A large-scale clinical trial examined outcomes from acute through continuation treatment of depression.1 Patients with severe, nonchronic MDD were more likely to have symptom remission with a combination of cognitive therapy and antidepressant medication than those with less severe or more chronic illness.
Lead author Steven Hollon, PhD, Department of Psychology, Vanderbilt University, told Psychiatric Times that the combination of cognitive therapy with medications had a big effect for patients with severe, nonchronic depression “but was not needed by patients with less severe, nonchronic depression [as] they did well regardless, and did not help patients with chronic depression regardless of severity [as] they did less well regardless.”
Hollon and colleagues recruited 452 patients with chronic or recurrent MDD from 3 university-affiliated outpatient clinics. Participants were randomized to receive personalized antidepressant medication treatment with or without a standardized cognitive therapy. The depressive illness was categorized as chronic if episodes lasted 2 years or longer, or recurrent if an episode had followed another within the past 3 years.
Treatment of both groups continued for up to 19 months to attain remission and for up to 42 months to achieve recovery (defined as remission sustained for 26 consecutive weeks). Changes in depression symptoms were assessed at intervals throughout the study with the 17-item Hamilton Rating Scale for Depression and the Longitudinal Interval Follow-up Evaluation.
Antidepressant medication treatment was personalized for all patients, consistent with best clinical practices. Dosages were increased as rapidly as possible and maintained at maximum tolerated levels for at least 4 weeks. The antidepressant could be switched and/or augmented with adjunctive agents. The Beck model of cognitive therapy was applied following standardized protocol, with 50-minute sessions provided twice weekly for at least 2 weeks, then at least weekly through acute treatment and at least monthly during continuation, with the frequency adjusted to patient needs.
Patients who had severe but nonchronic depression at study entry and received the combination therapy had a better rate of recovery than those who received medication alone (81.3% vs 51.7%). The median recovery rates across all groups who received combination therapy were better than for those who received medication without cognitive therapy (72.6% vs 62.5%). Remission rates were high but were not statistically signficantly different between groups, occurring in 63.6% of patients who received combination treatment and 60.3% with medication. Although median time to remission was shorter with the combination treatment, that difference was also not statistically significant.

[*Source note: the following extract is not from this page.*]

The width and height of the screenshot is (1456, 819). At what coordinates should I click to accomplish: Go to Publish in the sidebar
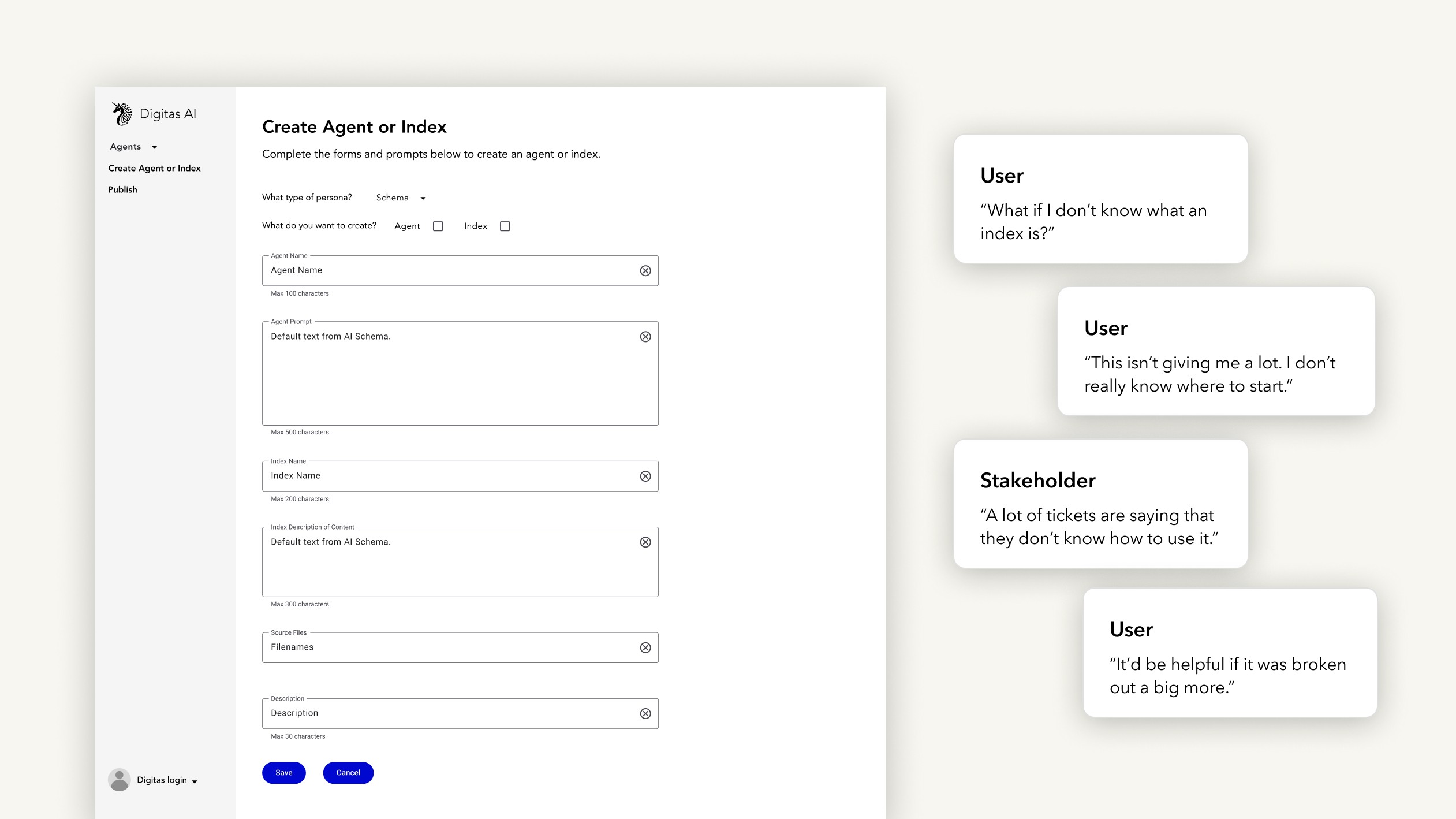(x=122, y=189)
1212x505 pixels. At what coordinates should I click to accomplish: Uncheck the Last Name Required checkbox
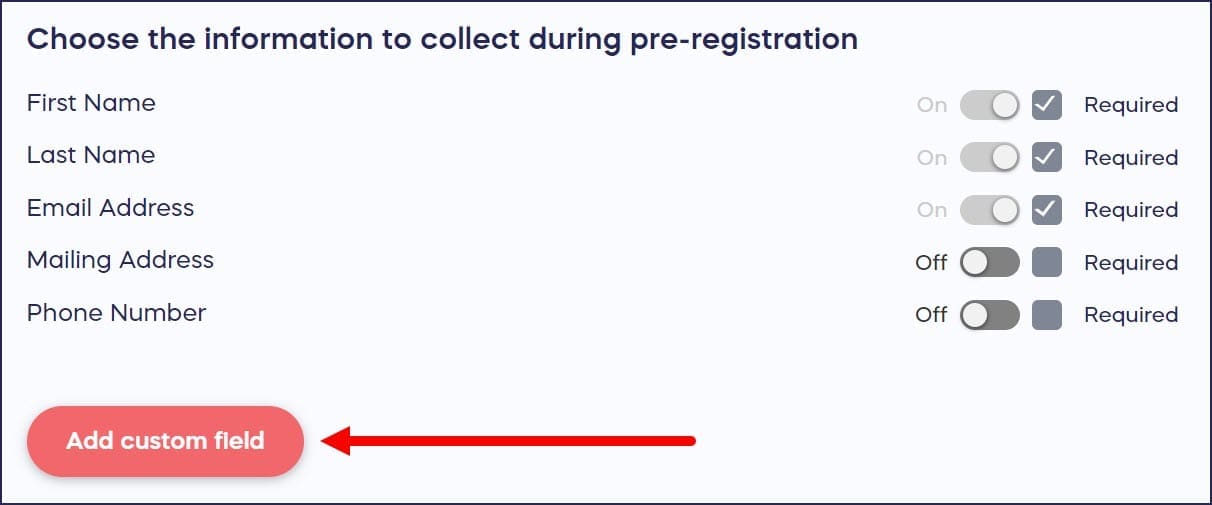click(x=1046, y=157)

“The study shows that different people respond to different treatment combinations,” Hollon remarked. “We clearly need to do more for the patients with chronic depression.”
1. Hollon SD, DeRubeis RJ, Fawcett J, et al. Effect of cognitive therapy with antidepressant medications vs antidepressants alone on the rate of recovery in major depressive disorder: a randomized clinical trial. JAMA Psychiatry. 2014 Aug 20; [Epub ahead of print].
2. Thase ME. Large-scale study suggests specific indicators for combined cognitive therapy and pharmacotherapy in major depressive disorder. JAMA Psychiatry. 2014 Aug 20; [Epub ahead of print].